Additionally, the Age Discrimination in Employment Act protects workers over 40 years old, and the Americans with Disabilities Act prohibits discrimination against disabled employees. Employment discrimination is also illegal when based on military service, history of bankruptcy, or citizenship status.
Each individual state also has its own set of anti-discrimination laws that apply in the employment context, many of which complement or overlap with the federal protections listed above. Certain states extend discrimination protection to additional groups. For example, sexual orientation, gender identity, marital status, and political affiliation are all covered by anti-discrimination statutes in at least a few states.
Not surprisingly, California appears to be the most employee-friendly state with regard to discrimination, with laws on the books protecting all of the above characteristics, as well as prohibiting discrimination on the basis of medical condition and military discharge status.
When is termination unlawful: Retaliation
Another broad category of wrongful termination lawsuits is retaliatory firings. Various federal and state laws allow employees to engage in certain activities without fear of losing their jobs. For example, an employee may not be penalized for exercising their right to take up to 12 weeks of maternity leave under the Family and Medical Leave Act. It is also illegal for an employer to retaliate against workers who join or vote for a union.
There are also laws in place to protect employees from retaliation when they report problems at work. Therefore, an employee may not be fired or otherwise punished for reporting sexual harassment in the workplace. An employer also cannot terminate an employee for reporting or participating in an investigation into discrimination, nor can they fire someone for making a workers’ compensation claim or reporting an OSHA violation.

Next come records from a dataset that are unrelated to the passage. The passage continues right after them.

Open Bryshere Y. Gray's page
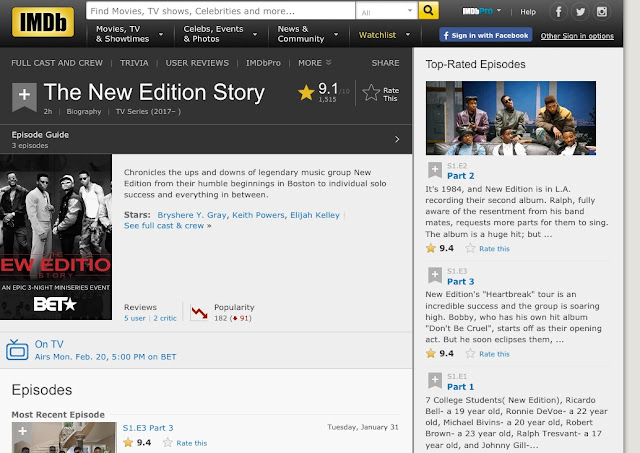This screenshot has height=453, width=640. click(192, 215)
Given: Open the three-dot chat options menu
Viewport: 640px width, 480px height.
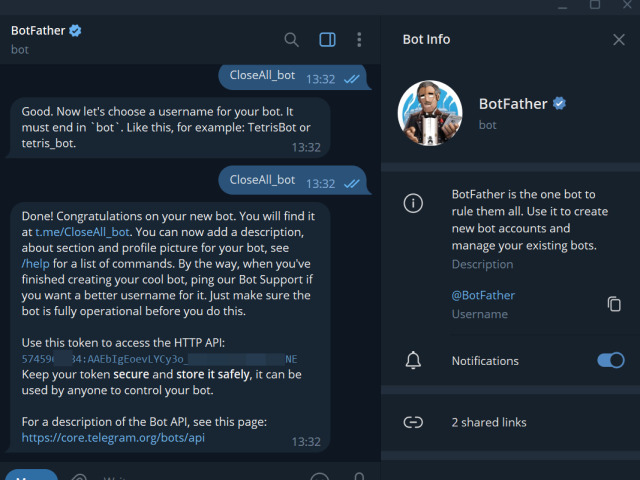Looking at the screenshot, I should (359, 40).
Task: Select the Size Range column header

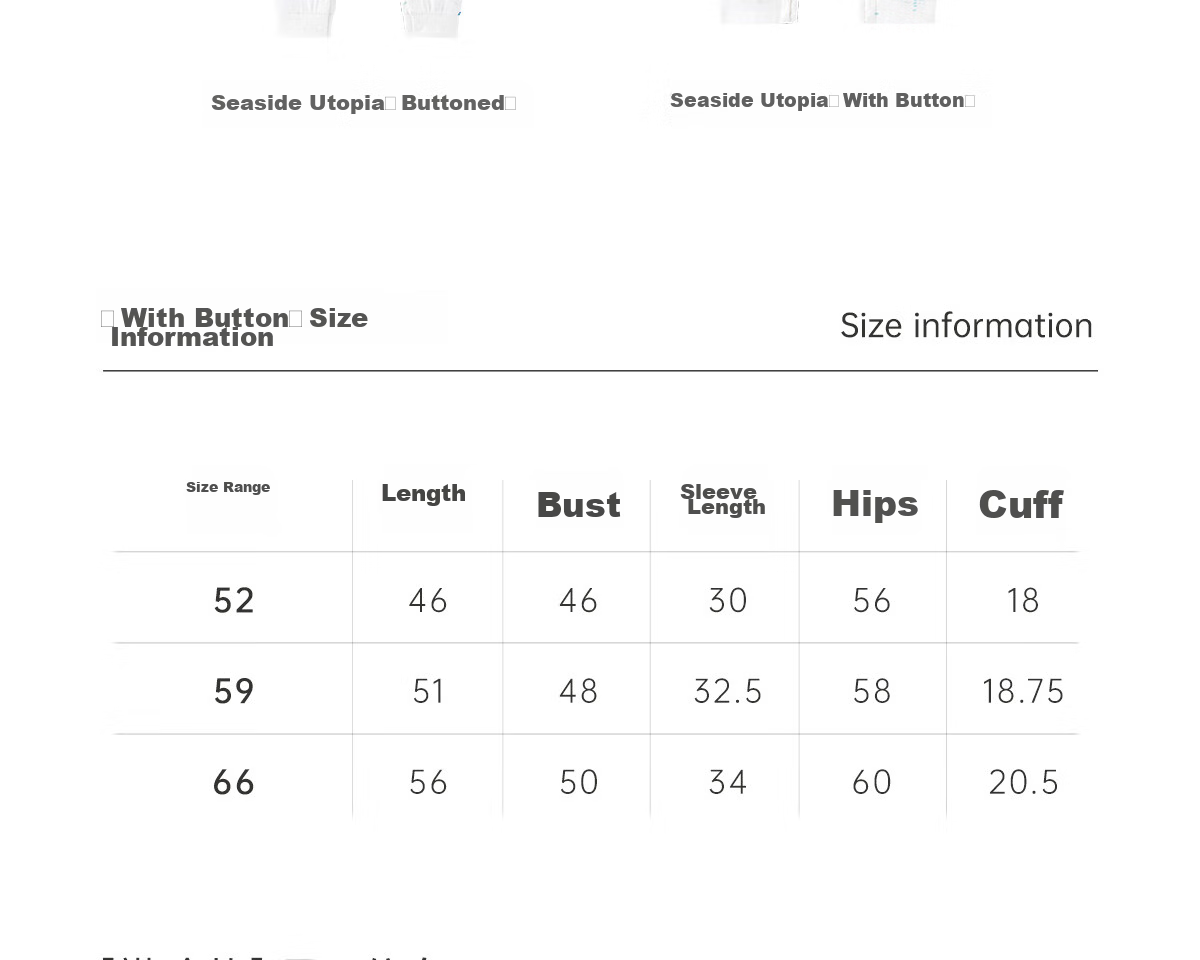Action: point(228,487)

A subset of anti-retaliation laws is bolstered by so-called “whistleblower” statutes, which provide added protection for employees who blow the whistle on their employers for fraud, workplace safety violations, environmental misconduct, and other illegal activities. Some whistleblower statutes include additional incentives for reporting wrongdoing, including in some cases a share in the government’s damages in the event of a successful prosecution.
The above are just several examples of activities that are protected by anti-retaliation laws nationwide. Each state has its own retaliation laws in addition to the federal statutes.

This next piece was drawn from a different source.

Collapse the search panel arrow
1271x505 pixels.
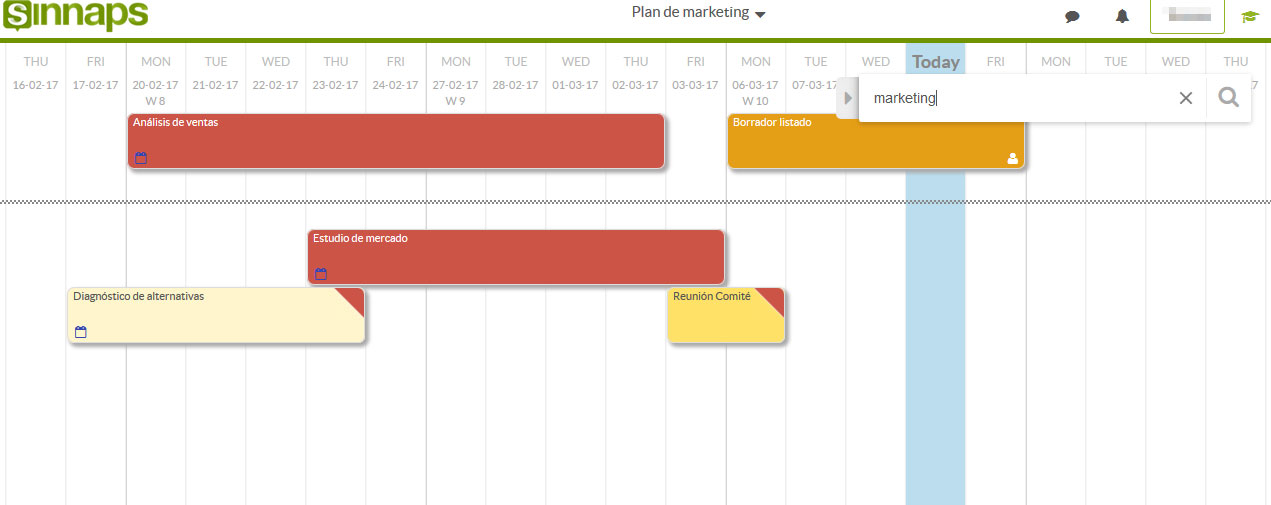848,98
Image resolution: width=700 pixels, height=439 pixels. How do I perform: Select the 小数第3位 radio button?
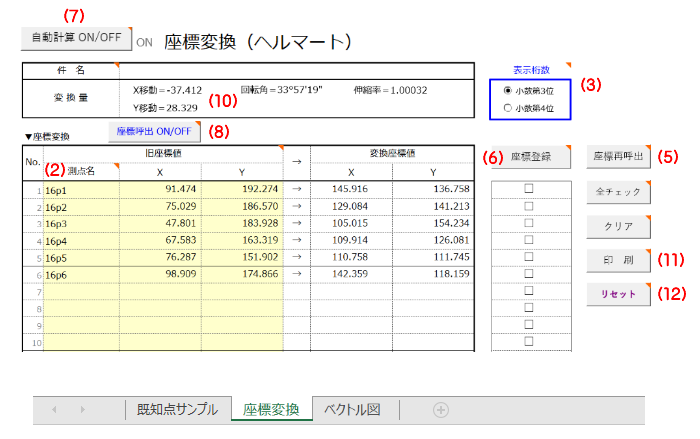coord(508,91)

A note about constructive discharge
All of the above examples of wrongful termination include one obvious requirement: you must have been terminated from the job. In other words, you can’t sue for wrongful termination if you quit or resigned.
The exception to this rule occurs when your employer makes your work conditions so intolerable that you are effectively forced to quit. This is called “constructive discharge” and may take the form of a drastic and unwanted change in work schedule or location, a significant demotion or reduction in salary or benefits, or anything else that makes the work environment unbearable.
The particular elements of constructive discharge are defined differently in each state, but the effect is more or less the same: if your resignation is found to be a constructive discharge, it is as if you have been fired. Any claims you may have for wrongful termination are still on the table, even though you technically left your employer voluntarily.
A final word on wrongful termination
Although hurt feelings are not enough to maintain a successful lawsuit, there are certainly situations where getting fired is not just upsetting, but also illegal. However, many individuals choose not to pursue wrongful termination claims, often due to the belief that they will be blacklisted in their chosen field, or because they would rather just move on to the next job. Either way, it is important to be aware of your options after getting let go.